Summer continues, it is muggy and warm, slightly damp outside but I am sure that will dry up shortly, I am looking at the garage in the 'gap' and there is now so much greenery on the roof it looks like a bunch of eco-warriors have built one of those environmentally friendly (and hugely expensive) big huts in order to feel superior, dress like a tramp and point a finger at those of us destroying the planet. That aside the other houses in the village are selling but not Washington House, which kind of proves my point that it is an ugly building and requires a lot of work.

I take it you have been watching the BBC's unbiased reporting of the EU Referendum, or like me have you been reaching for the remote and waiting for Channel 4 news, no, that won't do either they want in as well. The BBC cannot even do biased in a clever way, no matter what the subject is they hit you over the head with a shovel, immigration, they find a well heeled business man or woman, normally with a foreign accent who is in favour then hop round to the local betting shop or Post Office and find a toothless wino or old crone to put the opposite argument.

Big Brother?

I have been bombarded, OK, I have been told twice to watch Question Time to see the wonderful, marathon running, clever, modern Eddie Izzard trounce Nigel Farage. Well he didn't trounce Nigel, he didn't actually come up with a proper answer to anything Farage said, he did steer the conversation away from the moot points and make personal attacks. How many times has Farage to say he doesn't want a halt to immigration he wants checks, which is a perfectly reasonable stand point. The number of MP's of other parties who are deluded, mad, unreasonable, shifty and corrupt are all forgotten, they are paragons of virtue when put alongside the lunatic, racist, fascist Farage. Give me a break.

God saves Nigel.
It is all moot at the end of the day, my mind was made up years ago and no amount of hot air by either side will change it.

We have almost two weeks of lovely hot weather and what happens, every other customer who comes in tells me we need some rain! The plants need water, what on earth did the plants do before we turned up and put them in nice neat rows and hanging baskets, are there Neanderthal watering cans still to be unearthed, did they fret that the Peonies at the cave mouth were drying up and sitting wishing someone would invent not the wheel but the Garden Centre. The garden is for sitting in with a floppy hat a cold drink and a good book.


I have a guy who comes in about once every three months and asks for a stamp, he watches me peel the sticky stamp from the sheet, and sees that it is sticking to the end of my finger as I proffer it through the opening. He takes it and moves it around several times on his own fingers to get it into a position where he can ...... lick it. I am not heartless, I have told him they are sticky and there is no need to lick it, but it's a stamp and stamps get licked.
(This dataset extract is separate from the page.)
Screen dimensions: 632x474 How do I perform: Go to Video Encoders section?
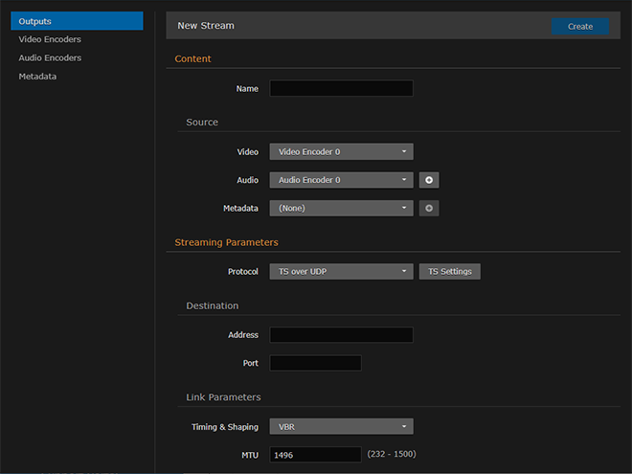(x=50, y=39)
Many of you are no doubt watching the football, if you are English, Welsh or Irish you will be, but not if you are Scottish, once again we are not part of an international competition despite most of us knowing we are one of the worlds greatest football nations who for reasons unfathomable have never actually won anything or these days even get the chance to play. I don't like sport but I do have a hang over from my young days and despite the pain it usually causes I would watch Scotland play, at least until the enemy, for that is who they are, score their first couple of goals.

There we go, a small fry up will be served in about thirty minutes, egg, bacon and fried bread with the obligatory beans and cuppa Rosy.

4 comments:

  1. You seem a tad fractious this morning Mr Anderson. Enjoy your brew and fry up and ponder the mysteries of life.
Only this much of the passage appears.